▶ **Task data**:
━━━━━━━━

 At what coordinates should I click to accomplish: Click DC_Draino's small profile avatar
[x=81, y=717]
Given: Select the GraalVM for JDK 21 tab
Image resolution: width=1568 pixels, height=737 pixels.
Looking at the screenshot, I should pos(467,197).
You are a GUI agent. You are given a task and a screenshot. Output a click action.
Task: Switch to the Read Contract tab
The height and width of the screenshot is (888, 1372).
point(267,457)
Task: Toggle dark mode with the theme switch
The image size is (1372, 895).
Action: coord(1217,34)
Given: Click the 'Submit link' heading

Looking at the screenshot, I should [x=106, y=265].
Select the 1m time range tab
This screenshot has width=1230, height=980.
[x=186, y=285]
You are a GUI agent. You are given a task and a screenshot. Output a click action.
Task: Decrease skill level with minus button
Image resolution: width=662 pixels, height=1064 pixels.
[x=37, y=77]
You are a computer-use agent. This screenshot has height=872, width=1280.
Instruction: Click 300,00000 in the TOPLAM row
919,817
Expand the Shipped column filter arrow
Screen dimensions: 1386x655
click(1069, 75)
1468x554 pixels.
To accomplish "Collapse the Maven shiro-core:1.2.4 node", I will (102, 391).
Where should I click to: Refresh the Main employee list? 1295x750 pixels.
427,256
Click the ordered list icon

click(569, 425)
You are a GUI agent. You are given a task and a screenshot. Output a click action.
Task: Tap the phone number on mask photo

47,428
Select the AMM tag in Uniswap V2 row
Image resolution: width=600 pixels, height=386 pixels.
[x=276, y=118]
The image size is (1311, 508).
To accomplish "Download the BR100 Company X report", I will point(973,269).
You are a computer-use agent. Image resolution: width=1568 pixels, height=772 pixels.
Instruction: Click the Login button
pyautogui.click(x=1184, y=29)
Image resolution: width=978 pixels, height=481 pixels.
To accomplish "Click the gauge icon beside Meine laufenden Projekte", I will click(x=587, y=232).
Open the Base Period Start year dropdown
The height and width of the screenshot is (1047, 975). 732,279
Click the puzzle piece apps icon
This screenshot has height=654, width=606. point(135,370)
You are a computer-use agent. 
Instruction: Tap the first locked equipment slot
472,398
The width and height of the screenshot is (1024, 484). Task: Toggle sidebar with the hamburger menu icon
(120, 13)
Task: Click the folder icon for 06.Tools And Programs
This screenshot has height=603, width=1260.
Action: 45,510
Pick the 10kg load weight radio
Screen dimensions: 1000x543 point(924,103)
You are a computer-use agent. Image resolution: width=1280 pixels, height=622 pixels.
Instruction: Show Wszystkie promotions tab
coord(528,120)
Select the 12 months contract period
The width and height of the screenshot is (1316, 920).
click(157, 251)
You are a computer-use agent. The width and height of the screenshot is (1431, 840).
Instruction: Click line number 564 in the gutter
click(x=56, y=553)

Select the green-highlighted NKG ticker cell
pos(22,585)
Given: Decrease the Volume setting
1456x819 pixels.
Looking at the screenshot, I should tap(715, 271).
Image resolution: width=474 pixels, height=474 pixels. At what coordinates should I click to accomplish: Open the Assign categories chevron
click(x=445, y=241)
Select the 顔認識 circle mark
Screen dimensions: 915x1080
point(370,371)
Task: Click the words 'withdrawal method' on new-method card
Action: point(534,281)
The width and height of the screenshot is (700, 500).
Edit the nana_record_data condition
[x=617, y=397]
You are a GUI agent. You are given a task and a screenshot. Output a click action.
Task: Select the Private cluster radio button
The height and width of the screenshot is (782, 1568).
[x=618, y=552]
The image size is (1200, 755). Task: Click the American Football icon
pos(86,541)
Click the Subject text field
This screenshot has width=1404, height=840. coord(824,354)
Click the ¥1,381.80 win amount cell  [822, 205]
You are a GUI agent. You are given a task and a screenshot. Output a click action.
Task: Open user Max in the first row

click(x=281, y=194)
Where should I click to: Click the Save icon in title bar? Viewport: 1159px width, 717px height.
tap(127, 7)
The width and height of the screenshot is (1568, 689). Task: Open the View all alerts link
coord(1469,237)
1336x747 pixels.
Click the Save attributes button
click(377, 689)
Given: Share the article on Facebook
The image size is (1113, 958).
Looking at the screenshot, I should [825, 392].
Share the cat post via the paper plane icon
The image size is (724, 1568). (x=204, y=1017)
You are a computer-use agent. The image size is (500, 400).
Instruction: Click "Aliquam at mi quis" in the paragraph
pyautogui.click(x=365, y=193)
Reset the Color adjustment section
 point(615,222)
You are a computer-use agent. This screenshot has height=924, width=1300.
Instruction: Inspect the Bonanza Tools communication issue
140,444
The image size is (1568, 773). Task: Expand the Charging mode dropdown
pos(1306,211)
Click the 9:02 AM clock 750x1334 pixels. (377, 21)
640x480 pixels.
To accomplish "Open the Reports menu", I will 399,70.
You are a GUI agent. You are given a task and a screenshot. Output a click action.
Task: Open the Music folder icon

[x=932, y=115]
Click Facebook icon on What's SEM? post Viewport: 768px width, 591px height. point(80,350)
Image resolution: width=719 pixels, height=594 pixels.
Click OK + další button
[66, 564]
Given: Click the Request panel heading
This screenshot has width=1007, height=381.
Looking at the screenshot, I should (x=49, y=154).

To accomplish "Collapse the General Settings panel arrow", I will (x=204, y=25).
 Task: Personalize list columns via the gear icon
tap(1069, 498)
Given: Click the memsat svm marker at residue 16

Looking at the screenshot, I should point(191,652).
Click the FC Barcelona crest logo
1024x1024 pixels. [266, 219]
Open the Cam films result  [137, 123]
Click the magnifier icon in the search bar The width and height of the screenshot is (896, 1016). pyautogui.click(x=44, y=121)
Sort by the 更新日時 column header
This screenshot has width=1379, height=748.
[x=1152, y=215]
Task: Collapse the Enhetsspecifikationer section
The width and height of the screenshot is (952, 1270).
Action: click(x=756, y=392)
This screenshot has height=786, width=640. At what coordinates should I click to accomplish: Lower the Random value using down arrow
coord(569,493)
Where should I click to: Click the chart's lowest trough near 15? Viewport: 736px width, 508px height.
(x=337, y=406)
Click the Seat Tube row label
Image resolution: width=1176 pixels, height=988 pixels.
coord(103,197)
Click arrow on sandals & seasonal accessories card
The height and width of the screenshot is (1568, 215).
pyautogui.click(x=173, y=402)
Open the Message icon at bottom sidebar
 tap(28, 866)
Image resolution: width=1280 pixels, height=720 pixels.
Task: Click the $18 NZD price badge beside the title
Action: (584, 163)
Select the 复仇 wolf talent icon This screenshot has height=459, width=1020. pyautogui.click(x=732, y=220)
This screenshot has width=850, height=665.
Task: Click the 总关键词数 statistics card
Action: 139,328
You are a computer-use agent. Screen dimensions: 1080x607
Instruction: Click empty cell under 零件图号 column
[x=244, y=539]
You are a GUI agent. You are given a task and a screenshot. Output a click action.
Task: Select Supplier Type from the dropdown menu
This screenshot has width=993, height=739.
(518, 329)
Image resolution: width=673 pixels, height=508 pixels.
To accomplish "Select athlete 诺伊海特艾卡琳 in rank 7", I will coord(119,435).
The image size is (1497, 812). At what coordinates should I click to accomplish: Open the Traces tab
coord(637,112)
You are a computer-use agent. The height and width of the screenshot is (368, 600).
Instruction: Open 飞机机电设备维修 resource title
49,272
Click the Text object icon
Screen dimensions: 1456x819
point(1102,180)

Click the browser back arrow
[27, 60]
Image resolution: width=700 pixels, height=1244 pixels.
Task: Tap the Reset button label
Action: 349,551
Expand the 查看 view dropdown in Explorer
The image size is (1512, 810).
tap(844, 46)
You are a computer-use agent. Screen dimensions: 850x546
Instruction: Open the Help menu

━━━━━━━━

▶ **Prompt**: Copy out all of the items above word for word.

▶ **Result of the exercise**:
 At what coordinates should I click to accomplish: Click DC_Draino's small profile avatar
[x=81, y=717]
Given: Select the GraalVM for JDK 21 tab
Image resolution: width=1568 pixels, height=737 pixels.
Looking at the screenshot, I should pos(467,197).
You are a GUI agent. You are given a task and a screenshot. Output a click action.
Task: Switch to the Read Contract tab
The height and width of the screenshot is (888, 1372).
point(267,457)
Task: Toggle dark mode with the theme switch
The image size is (1372, 895).
Action: coord(1217,34)
Given: Click the 'Submit link' heading

Looking at the screenshot, I should [x=106, y=265].
Select the 1m time range tab
This screenshot has width=1230, height=980.
[x=186, y=285]
You are a GUI agent. You are given a task and a screenshot. Output a click action.
Task: Decrease skill level with minus button
Image resolution: width=662 pixels, height=1064 pixels.
[x=37, y=77]
You are a computer-use agent. This screenshot has height=872, width=1280.
Instruction: Click 300,00000 in the TOPLAM row
919,817
Expand the Shipped column filter arrow
Screen dimensions: 1386x655
click(1069, 75)
1468x554 pixels.
To accomplish "Collapse the Maven shiro-core:1.2.4 node", I will (102, 391).
Where should I click to: Refresh the Main employee list? 1295x750 pixels.
427,256
Click the ordered list icon

click(569, 425)
You are a GUI agent. You are given a task and a screenshot. Output a click action.
Task: Tap the phone number on mask photo

47,428
Select the AMM tag in Uniswap V2 row
Image resolution: width=600 pixels, height=386 pixels.
[x=276, y=118]
The image size is (1311, 508).
To accomplish "Download the BR100 Company X report", I will point(973,269).
You are a computer-use agent. Image resolution: width=1568 pixels, height=772 pixels.
Instruction: Click the Login button
pyautogui.click(x=1184, y=29)
Image resolution: width=978 pixels, height=481 pixels.
To accomplish "Click the gauge icon beside Meine laufenden Projekte", I will click(x=587, y=232).
Open the Base Period Start year dropdown
The height and width of the screenshot is (1047, 975). 732,279
Click the puzzle piece apps icon
This screenshot has height=654, width=606. point(135,370)
You are a computer-use agent. 
Instruction: Tap the first locked equipment slot
472,398
The width and height of the screenshot is (1024, 484). Task: Toggle sidebar with the hamburger menu icon
(120, 13)
Task: Click the folder icon for 06.Tools And Programs
This screenshot has height=603, width=1260.
Action: 45,510
Pick the 10kg load weight radio
Screen dimensions: 1000x543 point(924,103)
You are a computer-use agent. Image resolution: width=1280 pixels, height=622 pixels.
Instruction: Show Wszystkie promotions tab
coord(528,120)
Select the 12 months contract period
The width and height of the screenshot is (1316, 920).
click(157, 251)
You are a computer-use agent. The width and height of the screenshot is (1431, 840).
Instruction: Click line number 564 in the gutter
click(x=56, y=553)

Select the green-highlighted NKG ticker cell
pos(22,585)
Given: Decrease the Volume setting
1456x819 pixels.
Looking at the screenshot, I should tap(715, 271).
Image resolution: width=474 pixels, height=474 pixels. At what coordinates should I click to accomplish: Open the Assign categories chevron
click(x=445, y=241)
Select the 顔認識 circle mark
Screen dimensions: 915x1080
point(370,371)
Task: Click the words 'withdrawal method' on new-method card
Action: point(534,281)
The width and height of the screenshot is (700, 500).
Edit the nana_record_data condition
[x=617, y=397]
You are a GUI agent. You are given a task and a screenshot. Output a click action.
Task: Select the Private cluster radio button
The height and width of the screenshot is (782, 1568).
[x=618, y=552]
The image size is (1200, 755). Task: Click the American Football icon
pos(86,541)
Click the Subject text field
This screenshot has width=1404, height=840. coord(824,354)
Click the ¥1,381.80 win amount cell  [822, 205]
You are a GUI agent. You are given a task and a screenshot. Output a click action.
Task: Open user Max in the first row

click(x=281, y=194)
Where should I click to: Click the Save icon in title bar? Viewport: 1159px width, 717px height.
tap(127, 7)
The width and height of the screenshot is (1568, 689). Task: Open the View all alerts link
coord(1469,237)
1336x747 pixels.
Click the Save attributes button
click(377, 689)
Given: Share the article on Facebook
The image size is (1113, 958).
Looking at the screenshot, I should [825, 392].
Share the cat post via the paper plane icon
The image size is (724, 1568). (x=204, y=1017)
You are a computer-use agent. The image size is (500, 400).
Instruction: Click "Aliquam at mi quis" in the paragraph
pyautogui.click(x=365, y=193)
Reset the Color adjustment section
 point(615,222)
You are a computer-use agent. This screenshot has height=924, width=1300.
Instruction: Inspect the Bonanza Tools communication issue
140,444
The image size is (1568, 773). Task: Expand the Charging mode dropdown
pos(1306,211)
Click the 9:02 AM clock 750x1334 pixels. (377, 21)
640x480 pixels.
To accomplish "Open the Reports menu", I will 399,70.
You are a GUI agent. You are given a task and a screenshot. Output a click action.
Task: Open the Music folder icon

[x=932, y=115]
Click Facebook icon on What's SEM? post Viewport: 768px width, 591px height. point(80,350)
Image resolution: width=719 pixels, height=594 pixels.
Click OK + další button
[66, 564]
Given: Click the Request panel heading
This screenshot has width=1007, height=381.
Looking at the screenshot, I should (x=49, y=154).

To accomplish "Collapse the General Settings panel arrow", I will (x=204, y=25).
 Task: Personalize list columns via the gear icon
tap(1069, 498)
Given: Click the memsat svm marker at residue 16

Looking at the screenshot, I should point(191,652).
Click the FC Barcelona crest logo
1024x1024 pixels. [266, 219]
Open the Cam films result  [137, 123]
Click the magnifier icon in the search bar The width and height of the screenshot is (896, 1016). pyautogui.click(x=44, y=121)
Sort by the 更新日時 column header
This screenshot has width=1379, height=748.
[x=1152, y=215]
Task: Collapse the Enhetsspecifikationer section
The width and height of the screenshot is (952, 1270).
Action: click(x=756, y=392)
This screenshot has height=786, width=640. At what coordinates should I click to accomplish: Lower the Random value using down arrow
coord(569,493)
Where should I click to: Click the chart's lowest trough near 15? Viewport: 736px width, 508px height.
(x=337, y=406)
Click the Seat Tube row label
Image resolution: width=1176 pixels, height=988 pixels.
coord(103,197)
Click arrow on sandals & seasonal accessories card
The height and width of the screenshot is (1568, 215).
pyautogui.click(x=173, y=402)
Open the Message icon at bottom sidebar
 tap(28, 866)
Image resolution: width=1280 pixels, height=720 pixels.
Task: Click the $18 NZD price badge beside the title
Action: (584, 163)
Select the 复仇 wolf talent icon This screenshot has height=459, width=1020. pyautogui.click(x=732, y=220)
This screenshot has width=850, height=665.
Task: Click the 总关键词数 statistics card
Action: 139,328
You are a computer-use agent. Screen dimensions: 1080x607
Instruction: Click empty cell under 零件图号 column
[x=244, y=539]
You are a GUI agent. You are given a task and a screenshot. Output a click action.
Task: Select Supplier Type from the dropdown menu
This screenshot has width=993, height=739.
(518, 329)
Image resolution: width=673 pixels, height=508 pixels.
To accomplish "Select athlete 诺伊海特艾卡琳 in rank 7", I will coord(119,435).
The image size is (1497, 812). At what coordinates should I click to accomplish: Open the Traces tab
coord(637,112)
You are a computer-use agent. The height and width of the screenshot is (368, 600).
Instruction: Open 飞机机电设备维修 resource title
49,272
Click the Text object icon
Screen dimensions: 1456x819
point(1102,180)

Click the browser back arrow
[27, 60]
Image resolution: width=700 pixels, height=1244 pixels.
Task: Tap the Reset button label
Action: 349,551
Expand the 查看 view dropdown in Explorer
The image size is (1512, 810).
tap(844, 46)
You are a computer-use agent. Screen dimensions: 850x546
Instruction: Open the Help menu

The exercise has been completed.